▶ Exercise instructions
Rewrite each line of the data below as an item in a numbered list, leaving out any blank lines.

START Supplied records

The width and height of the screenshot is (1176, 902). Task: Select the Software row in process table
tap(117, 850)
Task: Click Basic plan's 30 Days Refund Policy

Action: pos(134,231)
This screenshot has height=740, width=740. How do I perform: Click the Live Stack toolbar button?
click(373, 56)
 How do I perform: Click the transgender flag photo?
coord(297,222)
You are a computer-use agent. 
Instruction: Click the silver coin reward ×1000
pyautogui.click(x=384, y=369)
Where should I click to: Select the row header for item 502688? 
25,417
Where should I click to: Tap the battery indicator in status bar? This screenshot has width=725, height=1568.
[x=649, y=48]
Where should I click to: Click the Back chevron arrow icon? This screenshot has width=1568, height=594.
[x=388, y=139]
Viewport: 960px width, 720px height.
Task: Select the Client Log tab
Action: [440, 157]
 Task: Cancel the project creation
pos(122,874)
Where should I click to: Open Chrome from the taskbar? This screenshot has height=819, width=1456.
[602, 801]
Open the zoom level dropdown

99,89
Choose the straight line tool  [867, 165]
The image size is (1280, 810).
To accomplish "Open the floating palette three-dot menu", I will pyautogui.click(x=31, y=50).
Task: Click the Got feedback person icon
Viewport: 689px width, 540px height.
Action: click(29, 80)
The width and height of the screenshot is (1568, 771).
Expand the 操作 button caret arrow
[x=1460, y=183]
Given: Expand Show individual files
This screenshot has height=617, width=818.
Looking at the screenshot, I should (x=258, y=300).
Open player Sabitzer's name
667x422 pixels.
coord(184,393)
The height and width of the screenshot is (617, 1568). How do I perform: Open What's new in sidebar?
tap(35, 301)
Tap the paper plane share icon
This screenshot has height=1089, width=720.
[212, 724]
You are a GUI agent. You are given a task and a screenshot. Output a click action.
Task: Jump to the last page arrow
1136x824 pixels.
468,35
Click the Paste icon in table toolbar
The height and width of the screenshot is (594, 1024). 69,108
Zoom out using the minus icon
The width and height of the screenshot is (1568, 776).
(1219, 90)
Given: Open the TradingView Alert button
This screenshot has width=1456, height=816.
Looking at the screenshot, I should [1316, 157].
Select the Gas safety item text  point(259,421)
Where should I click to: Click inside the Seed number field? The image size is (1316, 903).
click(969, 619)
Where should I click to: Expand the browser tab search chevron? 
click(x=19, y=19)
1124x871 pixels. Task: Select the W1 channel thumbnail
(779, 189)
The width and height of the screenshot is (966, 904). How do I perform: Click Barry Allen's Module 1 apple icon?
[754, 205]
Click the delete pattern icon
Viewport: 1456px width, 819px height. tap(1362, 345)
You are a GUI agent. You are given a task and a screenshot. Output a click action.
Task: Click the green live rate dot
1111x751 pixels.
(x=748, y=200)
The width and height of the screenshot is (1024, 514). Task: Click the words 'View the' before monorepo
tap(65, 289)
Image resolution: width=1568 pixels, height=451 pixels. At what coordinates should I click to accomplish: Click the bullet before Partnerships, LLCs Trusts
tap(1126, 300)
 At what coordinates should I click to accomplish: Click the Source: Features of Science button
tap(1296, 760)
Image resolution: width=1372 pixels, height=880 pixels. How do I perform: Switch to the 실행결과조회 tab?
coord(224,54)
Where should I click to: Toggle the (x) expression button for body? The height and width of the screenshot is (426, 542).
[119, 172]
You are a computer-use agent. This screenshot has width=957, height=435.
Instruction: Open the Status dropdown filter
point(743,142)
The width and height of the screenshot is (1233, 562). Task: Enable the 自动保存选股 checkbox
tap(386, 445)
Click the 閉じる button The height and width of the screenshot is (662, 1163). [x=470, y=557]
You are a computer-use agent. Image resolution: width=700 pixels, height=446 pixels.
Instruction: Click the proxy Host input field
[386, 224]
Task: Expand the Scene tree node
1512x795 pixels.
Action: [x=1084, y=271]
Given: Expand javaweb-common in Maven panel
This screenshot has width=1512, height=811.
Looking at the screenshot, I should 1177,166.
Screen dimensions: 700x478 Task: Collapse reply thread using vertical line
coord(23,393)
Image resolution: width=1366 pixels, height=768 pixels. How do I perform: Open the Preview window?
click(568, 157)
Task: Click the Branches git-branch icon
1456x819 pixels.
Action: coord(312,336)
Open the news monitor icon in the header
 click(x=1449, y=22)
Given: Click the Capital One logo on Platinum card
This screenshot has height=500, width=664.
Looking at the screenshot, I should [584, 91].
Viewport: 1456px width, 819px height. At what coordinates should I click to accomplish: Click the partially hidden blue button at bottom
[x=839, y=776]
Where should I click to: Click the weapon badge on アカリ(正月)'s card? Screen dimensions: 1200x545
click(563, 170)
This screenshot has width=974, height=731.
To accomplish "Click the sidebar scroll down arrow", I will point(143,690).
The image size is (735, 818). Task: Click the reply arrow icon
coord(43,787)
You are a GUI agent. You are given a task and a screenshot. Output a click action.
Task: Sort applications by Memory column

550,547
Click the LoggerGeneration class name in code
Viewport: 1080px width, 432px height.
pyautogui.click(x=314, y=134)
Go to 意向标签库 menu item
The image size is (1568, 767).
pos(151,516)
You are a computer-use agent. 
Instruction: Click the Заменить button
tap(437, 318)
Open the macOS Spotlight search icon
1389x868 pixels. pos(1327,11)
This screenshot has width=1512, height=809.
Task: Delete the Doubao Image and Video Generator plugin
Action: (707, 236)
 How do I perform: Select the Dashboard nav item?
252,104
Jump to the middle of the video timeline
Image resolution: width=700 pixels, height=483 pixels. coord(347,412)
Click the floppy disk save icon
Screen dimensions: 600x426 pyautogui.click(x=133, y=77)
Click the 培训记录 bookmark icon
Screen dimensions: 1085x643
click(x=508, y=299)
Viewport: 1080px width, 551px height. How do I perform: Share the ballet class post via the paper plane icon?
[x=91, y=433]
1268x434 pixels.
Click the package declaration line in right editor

END Supplied records

▶ Exercise result
1. The width and height of the screenshot is (1176, 902). Task: Select the Software row in process table
2. tap(117, 850)
3. Task: Click Basic plan's 30 Days Refund Policy
4. Action: pos(134,231)
5. This screenshot has height=740, width=740. How do I perform: Click the Live Stack toolbar button?
6. click(373, 56)
7.  How do I perform: Click the transgender flag photo?
8. coord(297,222)
9. You are a computer-use agent. 
10. Instruction: Click the silver coin reward ×1000
11. pyautogui.click(x=384, y=369)
12. Where should I click to: Select the row header for item 502688? 
13. 25,417
14. Where should I click to: Tap the battery indicator in status bar? This screenshot has width=725, height=1568.
15. [x=649, y=48]
16. Where should I click to: Click the Back chevron arrow icon? This screenshot has width=1568, height=594.
17. [x=388, y=139]
18. Viewport: 960px width, 720px height.
19. Task: Select the Client Log tab
20. Action: [440, 157]
21.  Task: Cancel the project creation
22. pos(122,874)
23. Where should I click to: Open Chrome from the taskbar? This screenshot has height=819, width=1456.
24. [602, 801]
25. Open the zoom level dropdown
26. 99,89
27. Choose the straight line tool  [867, 165]
28. The image size is (1280, 810).
29. To accomplish "Open the floating palette three-dot menu", I will pyautogui.click(x=31, y=50).
30. Task: Click the Got feedback person icon
31. Viewport: 689px width, 540px height.
32. Action: click(29, 80)
33. The width and height of the screenshot is (1568, 771).
34. Expand the 操作 button caret arrow
35. [x=1460, y=183]
36. Given: Expand Show individual files
37. This screenshot has height=617, width=818.
38. Looking at the screenshot, I should (x=258, y=300).
39. Open player Sabitzer's name
40. 667x422 pixels.
41. coord(184,393)
42. The height and width of the screenshot is (617, 1568). How do I perform: Open What's new in sidebar?
43. tap(35, 301)
44. Tap the paper plane share icon
45. This screenshot has height=1089, width=720.
46. [212, 724]
47. You are a GUI agent. You are given a task and a screenshot. Output a click action.
48. Task: Jump to the last page arrow
49. 1136x824 pixels.
50. 468,35
51. Click the Paste icon in table toolbar
52. The height and width of the screenshot is (594, 1024). 69,108
53. Zoom out using the minus icon
54. The width and height of the screenshot is (1568, 776).
55. (1219, 90)
56. Given: Open the TradingView Alert button
57. This screenshot has width=1456, height=816.
58. Looking at the screenshot, I should [1316, 157].
59. Select the Gas safety item text  point(259,421)
60. Where should I click to: Click inside the Seed number field? The image size is (1316, 903).
61. click(969, 619)
62. Where should I click to: Expand the browser tab search chevron? 
63. click(x=19, y=19)
64. 1124x871 pixels. Task: Select the W1 channel thumbnail
65. (779, 189)
66. The width and height of the screenshot is (966, 904). How do I perform: Click Barry Allen's Module 1 apple icon?
67. [754, 205]
68. Click the delete pattern icon
69. Viewport: 1456px width, 819px height. tap(1362, 345)
70. You are a GUI agent. You are given a task and a screenshot. Output a click action.
71. Task: Click the green live rate dot
72. 1111x751 pixels.
73. (x=748, y=200)
74. The width and height of the screenshot is (1024, 514). Task: Click the words 'View the' before monorepo
75. tap(65, 289)
76. Image resolution: width=1568 pixels, height=451 pixels. At what coordinates should I click to accomplish: Click the bullet before Partnerships, LLCs Trusts
77. tap(1126, 300)
78.  At what coordinates should I click to accomplish: Click the Source: Features of Science button
79. tap(1296, 760)
80. Image resolution: width=1372 pixels, height=880 pixels. How do I perform: Switch to the 실행결과조회 tab?
81. coord(224,54)
82. Where should I click to: Toggle the (x) expression button for body? The height and width of the screenshot is (426, 542).
83. [119, 172]
84. You are a computer-use agent. This screenshot has width=957, height=435.
85. Instruction: Open the Status dropdown filter
86. point(743,142)
87. The width and height of the screenshot is (1233, 562). Task: Enable the 自动保存选股 checkbox
88. tap(386, 445)
89. Click the 閉じる button The height and width of the screenshot is (662, 1163). [x=470, y=557]
90. You are a computer-use agent. Image resolution: width=700 pixels, height=446 pixels.
91. Instruction: Click the proxy Host input field
92. [386, 224]
93. Task: Expand the Scene tree node
94. 1512x795 pixels.
95. Action: [x=1084, y=271]
96. Given: Expand javaweb-common in Maven panel
97. This screenshot has width=1512, height=811.
98. Looking at the screenshot, I should 1177,166.
99. Screen dimensions: 700x478 Task: Collapse reply thread using vertical line
100. coord(23,393)
101. Image resolution: width=1366 pixels, height=768 pixels. How do I perform: Open the Preview window?
102. click(568, 157)
103. Task: Click the Branches git-branch icon
104. 1456x819 pixels.
105. Action: coord(312,336)
106. Open the news monitor icon in the header
107.  click(x=1449, y=22)
108. Given: Click the Capital One logo on Platinum card
109. This screenshot has height=500, width=664.
110. Looking at the screenshot, I should [584, 91].
111. Viewport: 1456px width, 819px height. At what coordinates should I click to accomplish: Click the partially hidden blue button at bottom
112. [x=839, y=776]
113. Where should I click to: Click the weapon badge on アカリ(正月)'s card? Screen dimensions: 1200x545
114. click(563, 170)
115. This screenshot has width=974, height=731.
116. To accomplish "Click the sidebar scroll down arrow", I will point(143,690).
117. The image size is (735, 818). Task: Click the reply arrow icon
118. coord(43,787)
119. You are a GUI agent. You are given a task and a screenshot. Output a click action.
120. Task: Sort applications by Memory column
121. 550,547
122. Click the LoggerGeneration class name in code
123. Viewport: 1080px width, 432px height.
124. pyautogui.click(x=314, y=134)
125. Go to 意向标签库 menu item
126. The image size is (1568, 767).
127. pos(151,516)
128. You are a computer-use agent. 
129. Instruction: Click the Заменить button
130. tap(437, 318)
131. Open the macOS Spotlight search icon
132. 1389x868 pixels. pos(1327,11)
133. This screenshot has width=1512, height=809.
134. Task: Delete the Doubao Image and Video Generator plugin
135. Action: (707, 236)
136.  How do I perform: Select the Dashboard nav item?
137. 252,104
138. Jump to the middle of the video timeline
139. Image resolution: width=700 pixels, height=483 pixels. coord(347,412)
140. Click the floppy disk save icon
141. Screen dimensions: 600x426 pyautogui.click(x=133, y=77)
142. Click the 培训记录 bookmark icon
143. Screen dimensions: 1085x643
144. click(x=508, y=299)
145. Viewport: 1080px width, 551px height. How do I perform: Share the ballet class post via the paper plane icon?
146. [x=91, y=433]
147. 1268x434 pixels.
148. Click the package declaration line in right editor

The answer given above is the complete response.